ANGEZEIGTER TEXT:

- - - - - - -

Einführung von Kurzarbeit durch Änderungskündigung
Kann man Arbeitnehmer, die sich mit der Einführung von Kurzarbeit nicht einverstanden erklären, im Wege einer Änderungskündigung quasi in die Kurzarbeit zwingen? Das Arbeitsgericht Stuttgart hat mit Urteil vom 22.10.2020 (Az. 11 Ca 2950/20) die – soweit ersichtlich – erste Gerichtsentscheidung zu dieser Frage getroffen.
Der Fall:
Eine Mitarbeiterin war seit 2011 bei einem betriebsratslosen Leiharbeitsunternehmen, das regelmäßig mehr als 10 Arbeitnehmer beschäftigt, tätig. Die flächendeckenden Betriebsschließungen infolge der Sars-CoV-2-Pandemie im März 2020 führten bei dem Arbeitgeber zu einem erheblichen Arbeitsausfall, den dieser bei der Agentur für Arbeit anzeigte und sodann bis zum Jahresende bewilligte Kurzarbeit einführte. Die Mitarbeiterin, seit Anfang April bis August 2020 durchgehend arbeitsunfähig erkrankt, wurde am 09.04.2020 telefonisch um ihre Zustimmung zur Einführung von Kurzarbeit gebeten. Sie lehnte eine Unterzeichnung einer Änderungsvereinbarung ab. Am 22.04.2020 sprach der Arbeitgeber eine fristlose, hilfsweise ordentlich fristgerecht zum 01.08.2020 wirkende Änderungskündigung aus. Mit der Änderungskündigung sollte die Arbeit-geberin berechtigt werden, für die Zeit vom 18.05.2020 bis voraussichtlich 31.12.2020 Kurzarbeit bei Vorliegen eines erheblichen Arbeitsunfalls und der weiteren Voraussetzungen der §§ 95 ff. SGB III einzuführen. Beginn und Ende der Kurzarbeit sowie die Reduzierung der wöchentlichen Arbeitszeit sollte der Arbeitgeber unter Wahrung einer Ankündigungsfrist von drei Wochen in Textform mitteilen dürfen, wobei die Verteilung der im Zeitraum der Kurzarbeit verbleibenden Arbeitszeit auf die einzelnen Kalendertage sowie die Lage der täglichen Arbeitszeit sich nach den betrieblichen Erfordernissen und arbeitgeberseitigen Weisungen richten sollte. Hilfsweise sollten die Änderungen qua ordentlicher Änderungskündigung zum 01.08.2020 in Kraft treten. Die Mitarbeiterin nahm das Angebot unter dem Vorbehalt der sozialen Rechtfertigung an und erhob Änderungskündigungsschutzklage.

- - - - - - -

DATENAUSZUG:

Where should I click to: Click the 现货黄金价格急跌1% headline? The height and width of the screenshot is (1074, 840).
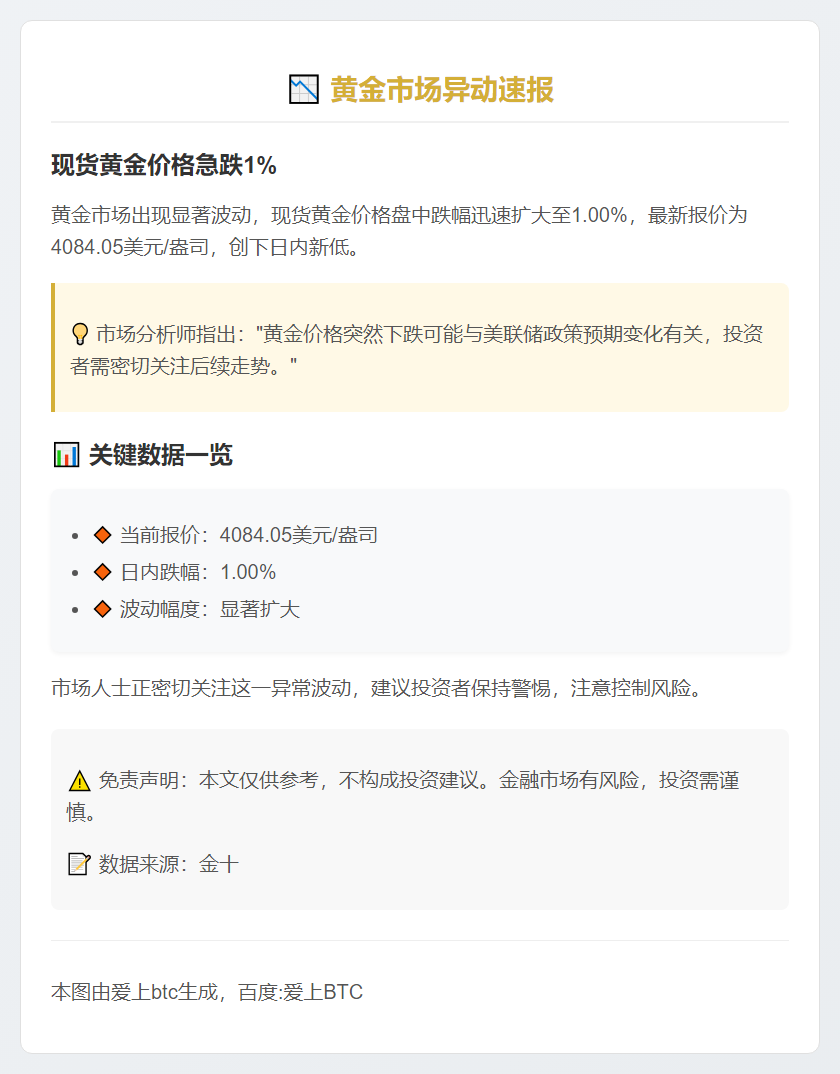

- - - - - - -

DEINE AUFGABEN:
• a. Prüfe bei jeder der drei Aussagen, ob sie mit dem Text zur Kurzarbeit übereinstimmt, und antworte jeweils mit Ja oder Nein samt den entscheidenden Worten aus dem Text in genauem Zitat.
(i) Die Mitarbeiterin arbeitete seit 2011 bei dem Leiharbeitsunternehmen.
(ii) Die Mitarbeiterin unterschrieb die Änderungsvereinbarung.
(iii) Der Arbeitgeber sollte Beginn und Ende der Kurzarbeit mit einer Frist von zwei Wochen ankündigen dürfen.
• b. Gib die Stelle aus dem Text zur Kurzarbeit zwischen „Einführung von Kurzarbeit durch“ und „dieser Frage getroffen.“ wortgetreu wieder, beide eingeschlossen.

ANTWORTEN IM ÜBERBLICK:
• a.
(i) Ja: „Eine Mitarbeiterin war seit 2011 bei einem betriebsratslosen Leiharbeitsunternehmen, das regelmäßig mehr als 10 Arbeitnehmer beschäftigt, tätig.“
(ii) Nein: „Sie lehnte eine Unterzeichnung einer Änderungsvereinbarung ab.“
(iii) Nein: „unter Wahrung einer Ankündigungsfrist von drei Wochen in Textform“

• b.
Einführung von Kurzarbeit durch Änderungskündigung
Kann man Arbeitnehmer, die sich mit der Einführung von Kurzarbeit nicht einverstanden erklären, im Wege einer Änderungskündigung quasi in die Kurzarbeit zwingen? Das Arbeitsgericht Stuttgart hat mit Urteil vom 22.10.2020 (Az. 11 Ca 2950/20) die – soweit ersichtlich – erste Gerichtsentscheidung zu dieser Frage getroffen.